Saved entries
****************************************

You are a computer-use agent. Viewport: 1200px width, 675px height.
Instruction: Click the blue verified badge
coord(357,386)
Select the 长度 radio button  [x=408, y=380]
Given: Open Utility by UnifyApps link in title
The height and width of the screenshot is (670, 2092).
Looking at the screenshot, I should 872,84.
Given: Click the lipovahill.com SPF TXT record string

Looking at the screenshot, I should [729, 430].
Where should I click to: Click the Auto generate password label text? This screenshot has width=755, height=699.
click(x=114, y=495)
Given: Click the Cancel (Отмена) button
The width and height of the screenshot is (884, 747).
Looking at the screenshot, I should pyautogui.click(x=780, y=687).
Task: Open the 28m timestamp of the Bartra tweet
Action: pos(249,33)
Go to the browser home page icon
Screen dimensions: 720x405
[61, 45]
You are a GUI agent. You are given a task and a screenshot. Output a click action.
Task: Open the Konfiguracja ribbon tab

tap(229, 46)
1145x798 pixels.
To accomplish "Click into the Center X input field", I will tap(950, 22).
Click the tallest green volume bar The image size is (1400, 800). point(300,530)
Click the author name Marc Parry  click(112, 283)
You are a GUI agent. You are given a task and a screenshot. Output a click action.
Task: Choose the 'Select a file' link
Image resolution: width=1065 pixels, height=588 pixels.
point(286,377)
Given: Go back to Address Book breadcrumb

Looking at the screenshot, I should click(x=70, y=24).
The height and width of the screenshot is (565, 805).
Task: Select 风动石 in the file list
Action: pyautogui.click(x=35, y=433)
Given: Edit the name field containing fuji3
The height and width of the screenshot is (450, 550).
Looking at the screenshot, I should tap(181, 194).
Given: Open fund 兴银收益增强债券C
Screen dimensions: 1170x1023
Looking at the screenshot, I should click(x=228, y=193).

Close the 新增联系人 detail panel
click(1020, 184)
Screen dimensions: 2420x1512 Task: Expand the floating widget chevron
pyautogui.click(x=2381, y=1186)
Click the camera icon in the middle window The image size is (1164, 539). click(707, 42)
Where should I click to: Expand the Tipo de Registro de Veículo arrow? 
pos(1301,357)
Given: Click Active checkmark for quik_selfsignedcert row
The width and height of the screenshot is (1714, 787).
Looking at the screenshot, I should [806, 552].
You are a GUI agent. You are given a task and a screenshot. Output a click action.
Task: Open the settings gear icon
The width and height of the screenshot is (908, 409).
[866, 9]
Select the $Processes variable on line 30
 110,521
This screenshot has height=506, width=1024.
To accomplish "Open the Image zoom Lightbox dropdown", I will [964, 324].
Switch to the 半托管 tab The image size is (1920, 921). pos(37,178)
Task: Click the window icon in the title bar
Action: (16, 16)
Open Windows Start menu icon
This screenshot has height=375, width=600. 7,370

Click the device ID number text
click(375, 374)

****************************************

#### Work instructions:
Show the lines of the entries that include the string "accomplish", copying each in full.

#### Result of this task:
To accomplish "Click into the Center X input field", I will tap(950, 22).
To accomplish "Open the Image zoom Lightbox dropdown", I will [964, 324].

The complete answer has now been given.